__Records shown__
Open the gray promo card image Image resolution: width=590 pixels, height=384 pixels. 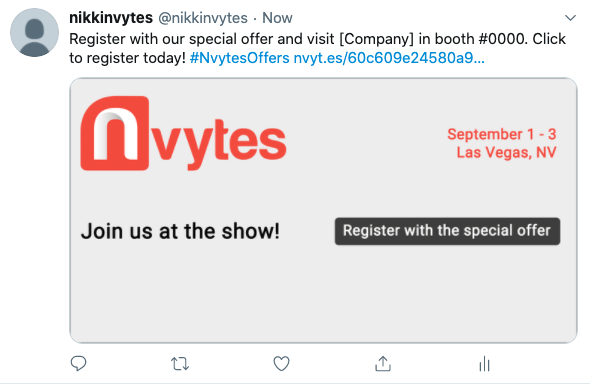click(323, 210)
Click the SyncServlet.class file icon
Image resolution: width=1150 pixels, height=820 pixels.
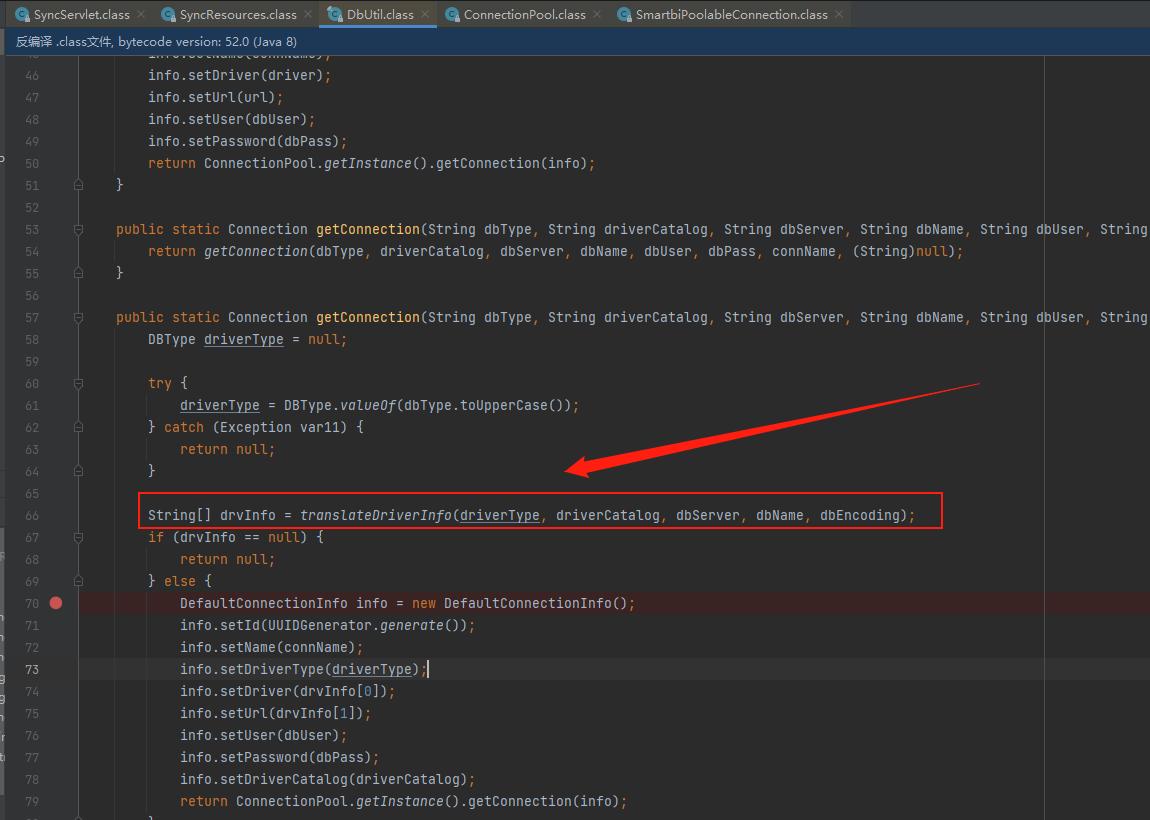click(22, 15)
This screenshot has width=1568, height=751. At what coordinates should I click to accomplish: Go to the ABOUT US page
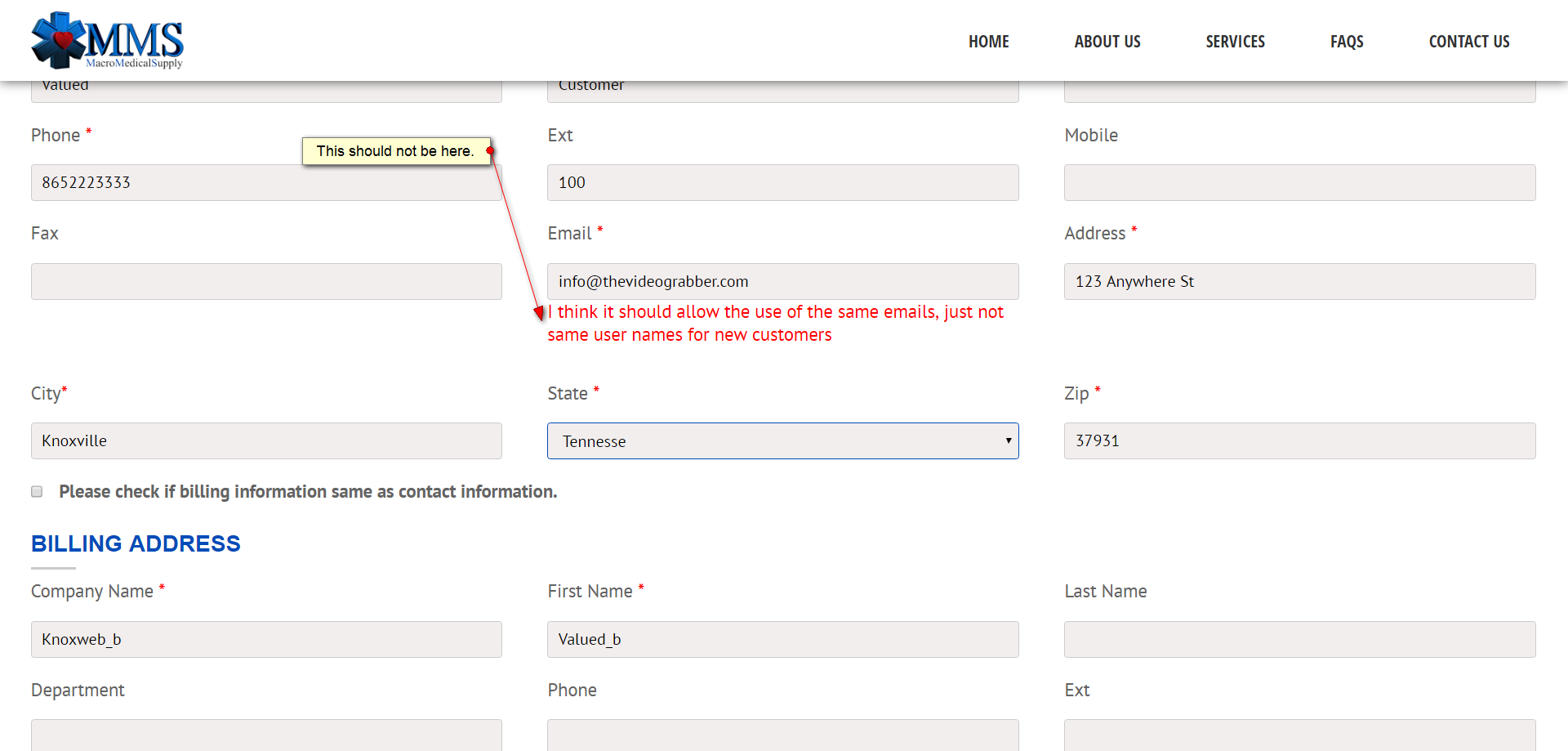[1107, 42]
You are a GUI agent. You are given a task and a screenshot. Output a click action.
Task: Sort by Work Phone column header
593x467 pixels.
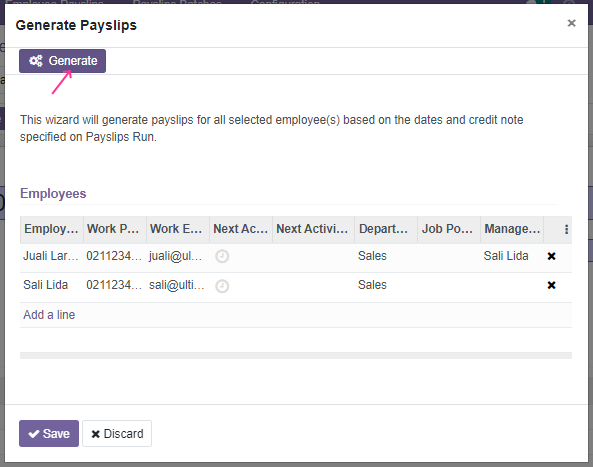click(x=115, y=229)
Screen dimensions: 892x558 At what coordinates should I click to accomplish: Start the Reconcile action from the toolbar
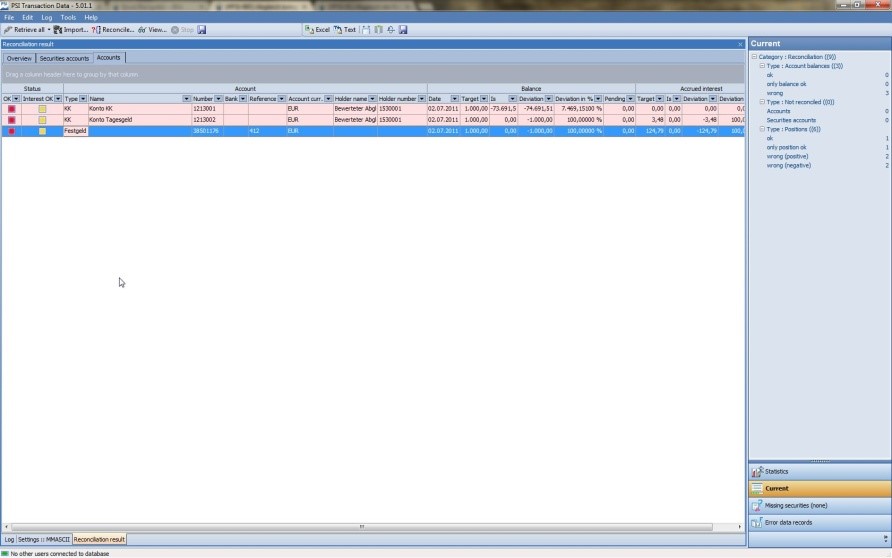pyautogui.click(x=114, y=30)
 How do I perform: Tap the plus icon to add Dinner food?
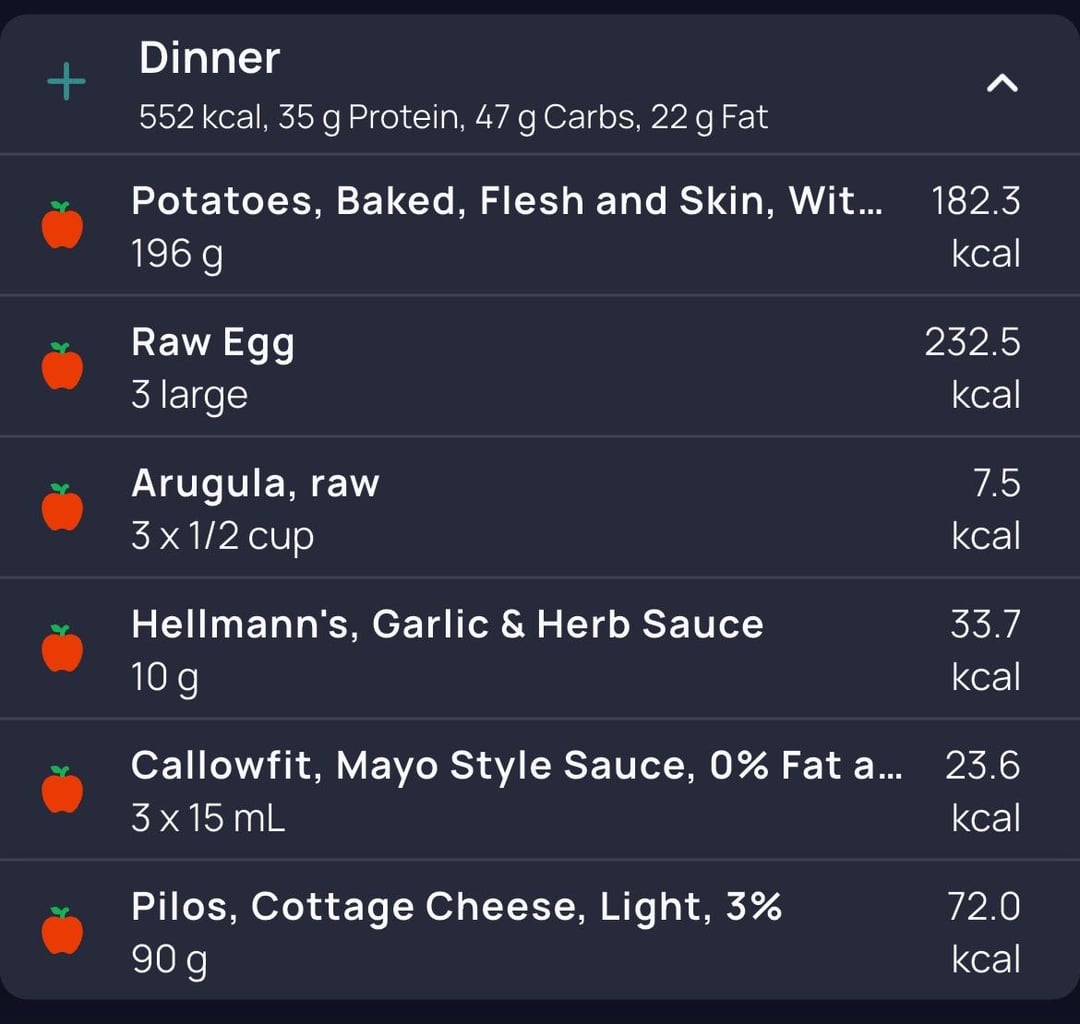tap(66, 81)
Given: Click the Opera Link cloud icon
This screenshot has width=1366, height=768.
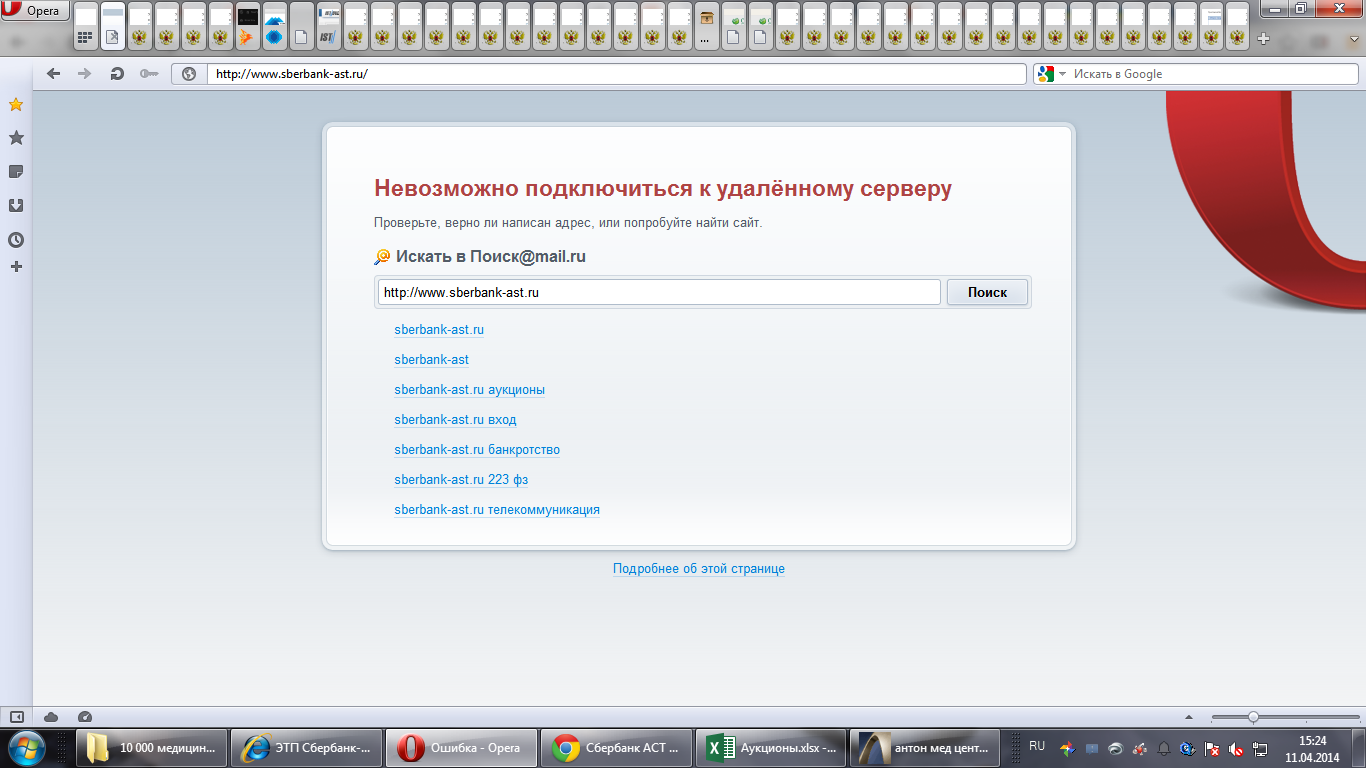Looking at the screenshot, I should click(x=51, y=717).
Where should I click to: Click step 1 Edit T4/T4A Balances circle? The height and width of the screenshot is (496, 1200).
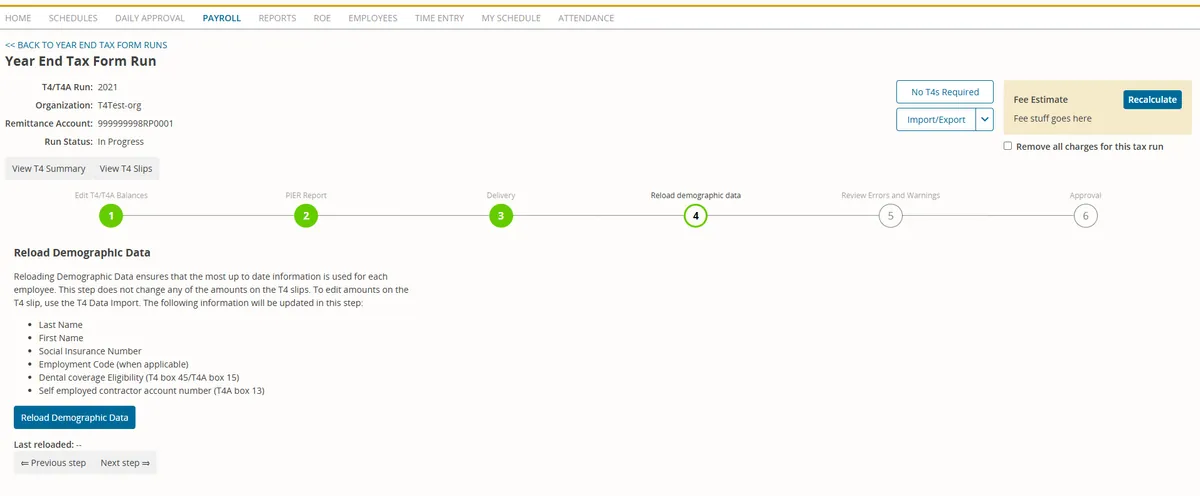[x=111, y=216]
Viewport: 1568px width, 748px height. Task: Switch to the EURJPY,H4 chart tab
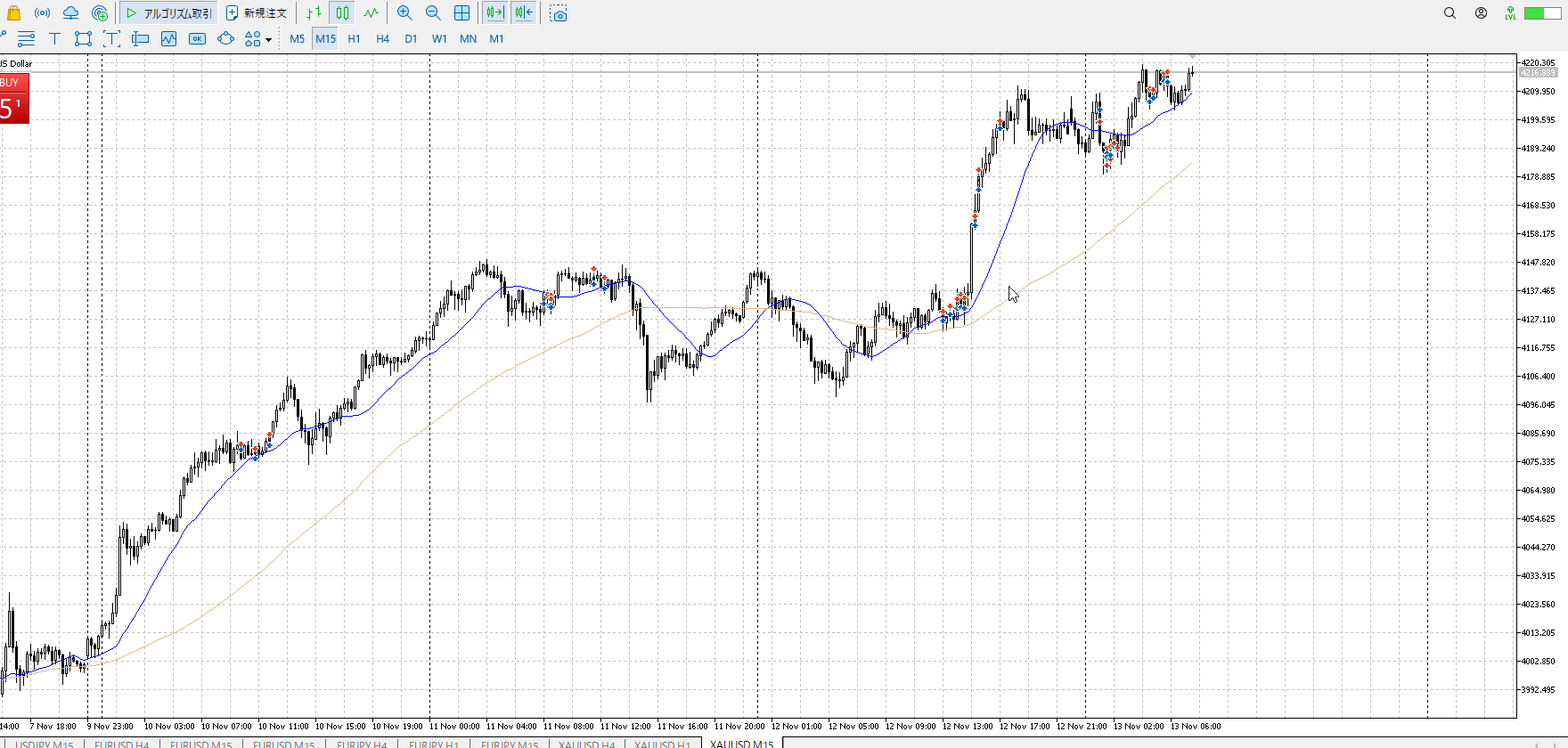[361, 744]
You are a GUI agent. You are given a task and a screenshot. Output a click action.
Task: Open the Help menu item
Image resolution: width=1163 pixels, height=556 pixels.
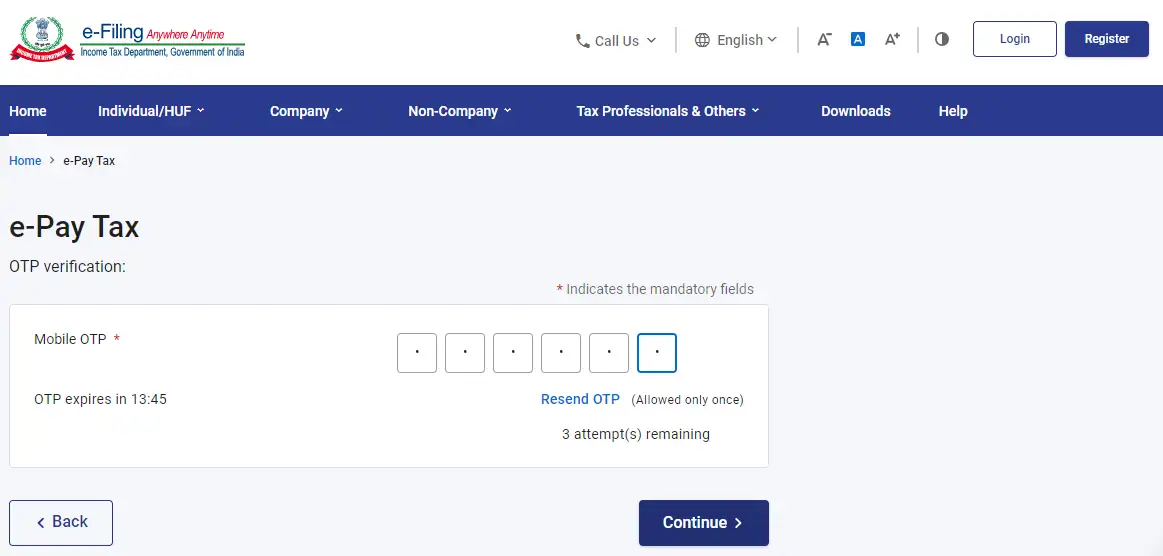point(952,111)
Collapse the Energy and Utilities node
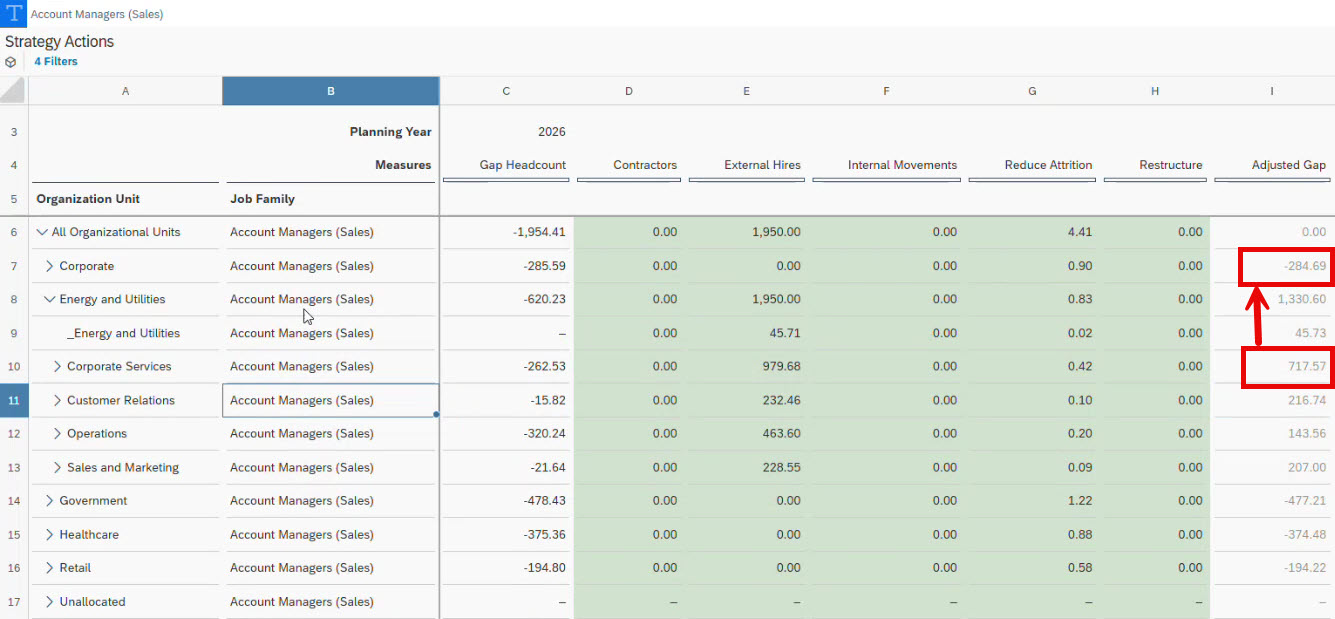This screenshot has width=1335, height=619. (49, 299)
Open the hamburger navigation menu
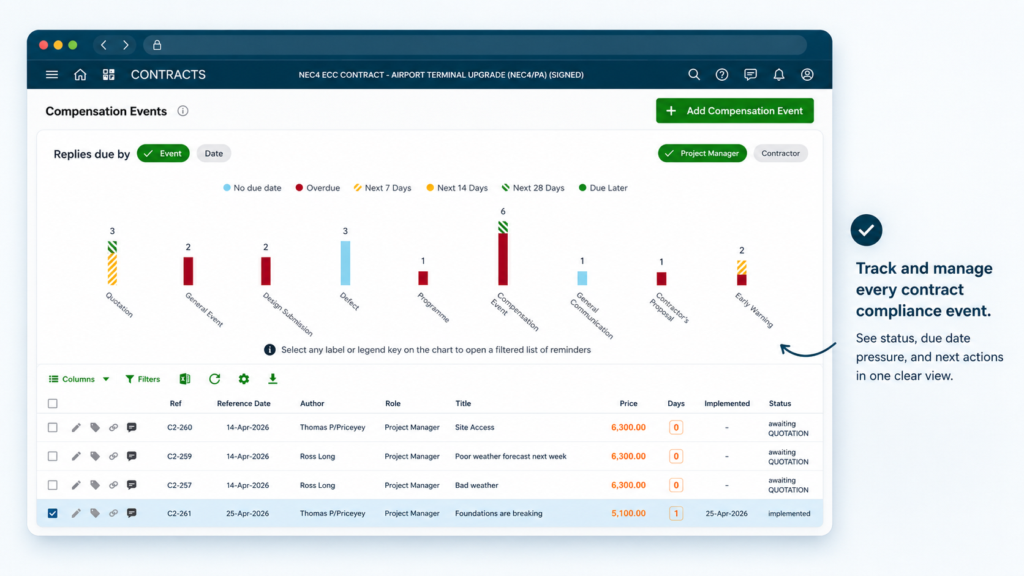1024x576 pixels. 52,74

__Instructions to follow__
With pictures omitted, reproduce exactly the lines from the line containing "Where should I" through the end of the data above.

__Answer section__
Where should I click to: Click step 1 Edit T4/T4A Balances circle? The height and width of the screenshot is (496, 1200).
[x=111, y=216]
Viewport: 1568px width, 748px height. Task: Switch to the EURJPY,H4 chart tab
[361, 744]
You are a GUI agent. You are given a task and a screenshot. Output a click action.
Task: Open the Help menu item
Image resolution: width=1163 pixels, height=556 pixels.
point(952,111)
Collapse the Energy and Utilities node
This screenshot has width=1335, height=619. (49, 299)
Open the hamburger navigation menu
1024x576 pixels. 52,74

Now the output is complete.